European transport ministers and MEPs reach agreement on Single European Sky II package proposals
Fri 12 Dec 2008 – EU transport ministers reached agreement on Tuesday (December 9) on the technical details of Europe’s next-generation air traffic management system, paving the way for shorter flights and reduced CO2 emissions from air traffic. The day before, the European Parliament’s Transport Committee accepted a recommendation on the Single European Sky II proposals, which are now likely to be adopted at a plenary first reading in January.
“This is an historical moment, where we take a very important step into achieving a truly functional single European sky,” commented EU Transport Commissioner Antonio Tajani. “It represents a very strong signal from Europe to its citizens, since this means shorter distances to travel, less CO2 emissions, less expensive tickets and safer journeys. The European Commission, now with Council’s support, believes that tackling this approach from a European perspective in its entirety leads to a system that propels Europe’s air traffic management into the future.”
Romanian MEP Marian-Jean Marinescu, Parliament’s rapporteur on the initiative, said: “We have a European currency, we have eliminated the borders between Member States and now we want to eliminate borders in the sky. Technically speaking, the Single European Sky starts today. We only need the political will and close collaboration between civil and military authorities for these borders to disappear and to make the Single European Sky possible.”

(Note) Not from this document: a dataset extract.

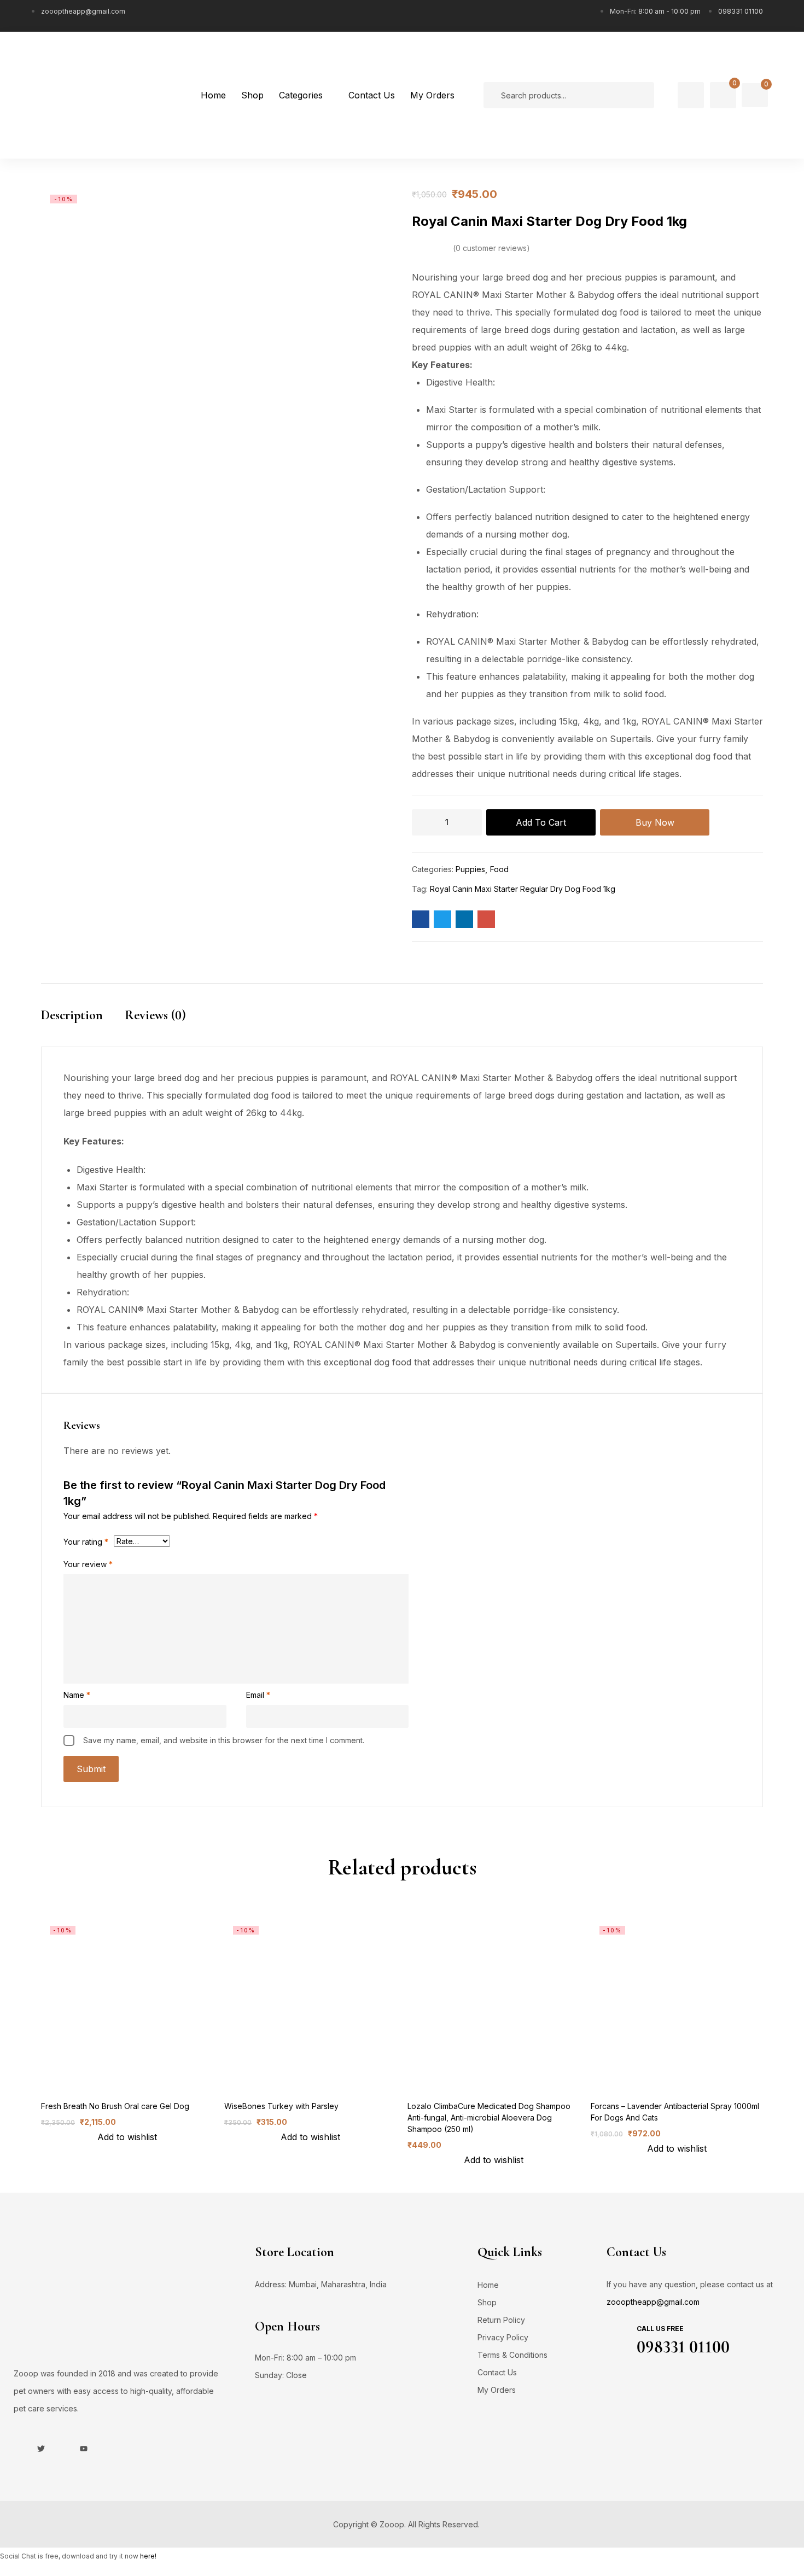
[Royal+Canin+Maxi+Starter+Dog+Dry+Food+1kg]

By 2020, the Single European Sky is expected to increase European air capacity three-fold and reduce the environmental impact per flight by 10%.
On the eve of the ministerial meeting, 15 of Europe’s biggest aeronautical companies signed accession agreements to the SESAR Joint Undertaking, the technological component of the Single European Sky that will allow a new generation of air traffic management systems to be developed. Some €2.1 billion ($2.8bn) of funding is being raised for the public-private partnership, with industry and air navigation service providers (ANSPs) now fighting their corners over the allocation of the resources.
“If industry is to play a major role in the initiative, it is essential that at least half of the SESAR work programme and funding scheme is allocated to technology and system development activities in the development phase,” said Thales CEO Denis Ranque, speaking on behalf of ASD Europe, the European aerospace and defence industries association.
On the other hand, CANSO, the Civil Air Navigation Services Organisation that represents ANSPs, has warned the allocation should be focused on delivering operational benefits rather than pure technological solutions.
“To ensure efficient European air traffic management, ANSPs have agreed to make their R&D resources, operational procedures and standardization proposals available to SESAR,” said Marie Desseaux, CANSO Director of European Affairs. “However, CANSO members are convinced that SESAR resources should be beneficial to the users of the ATM network – the airlines, airports and ANSPs. The aviation community is moving to a performance-driven approach in which over-reliance on technological products need to be avoided.”
CANSO Secretary-General Alexander ter Kuile said his organization believed the SESAR consultation and decision-making process needed strengthening in order to better align the investment and operational plans of the various stakeholders for the benefit of the European air traffic management network.